There is gradual onset of diffuse or localised exercise-induced pain and effusion of the knee. The knee is usually stiff and more painful in the morning than in the afternoon. In severe cases there is pain during rest. There are periods of better and worse symptoms. Clicking, crunching and pseudo-locking can occur. It usually affects the gait.

AETIOLOGY

Osteoarthritis is a major problem for the general population and affects most weightbearing joints. It is often secondary to previous trauma such as ACL ruptures and previous meniscus surgery. A typical patient is a footballer or rugby player who continues to play 10 to 15 years after an ACL reconstruction. Primary osteoarthritis is usually bilateral and hereditary. Osteoarthritis is a progressive disease affecting both the soft tissues and the cartilage of the knee joint. According to the Outerbridge scale, which is arthroscopic, osteo arthritis is graded from I (chondromalacia) to IV (bare bone) and correspondingly in a radiological score (as seen by X-ray) from 0-4.

CLINICAL FINDINGS

Depends on the severity. There is effusion in around 70 per cent of cases. Deformation of the knee and protruding osteophytes can be found. A systematic and thorough approach in the clinical examination is crucial to a successful outcome. Tests of core stability, proprioception, muscle strength and balance and the flexibility of the entire kinetic chain must be thoroughly evaluated to assist in rehabilitation.

INVESTIGATIONS

Weight-bearing x-ray can help to grade the severity but there could be major localised cartilage damage before X-ray will show a decreased joint space. Since this is a gradual disorder, many patients only seek medical advice in situations where the knee is particularly bad. Often meniscal tears suddenly occur, locking the knee or causing symptoms in an already sore knee. Arthroscopy is an excellent diagnostic tool to verify the extent and location of osteoarthritis as well as sorting out the meniscal problem. Shifting the load from a medial osteoarthritis to an unaffected lateral compartment may relieve symptoms over a long period of time.

TREATMENT

There is no definite cure for this condition.
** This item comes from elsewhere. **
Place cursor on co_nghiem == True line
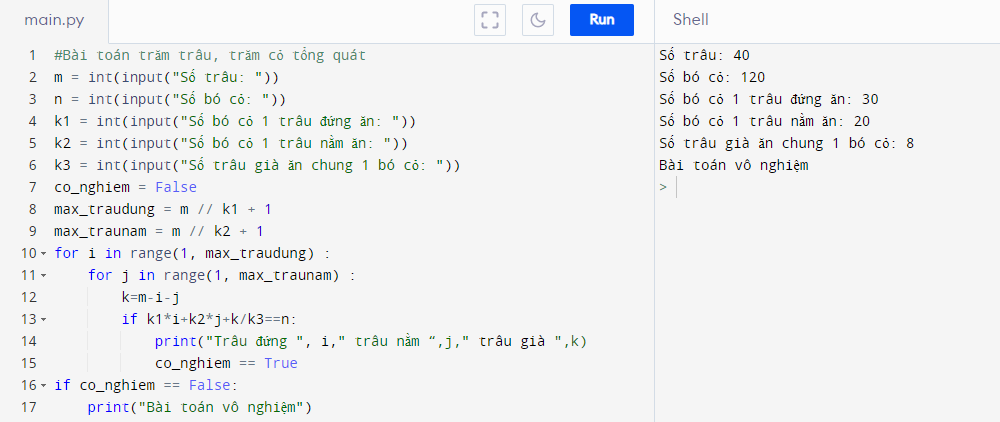point(225,363)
However, there is a range of symptomatic treatments available: physiotherapy and exercise modifica tion, NSAID, injections of synovial fluid derivates, cortisone, arthroscopic debridement, excision of loose bodies and trimming of blocking osteophytes, various forms of osteotomies for unilateral compartment osteoarthritis and, as an end range measure, knee replacement. A modern knee replacement will last for 10 to 20 years.

REFERRALS

These patients are very much helped by being evaluated clinically by their physician, Dr Kevin Yip, consultant senior orthopaedic surgeon and physiotherapist in close collaboration.

EXERCISE PRESCRIPTION

Cycling, walking, freestyle swimming and low-impact sports like golf are good alternatives to keep up general fitness.

EVALUATION OF TREATMENT OUTCOMES

Monitoring of clinical symptoms and signs.

DIFFERENTIAL DIAGNOSES

Meniscal tears, OCD, loose bodies, chondral injuries, reactive arthritis.

PROGNOSIS

Fair-Poor. Due to the progressive development of symptoms, this condition often ends a sporting career.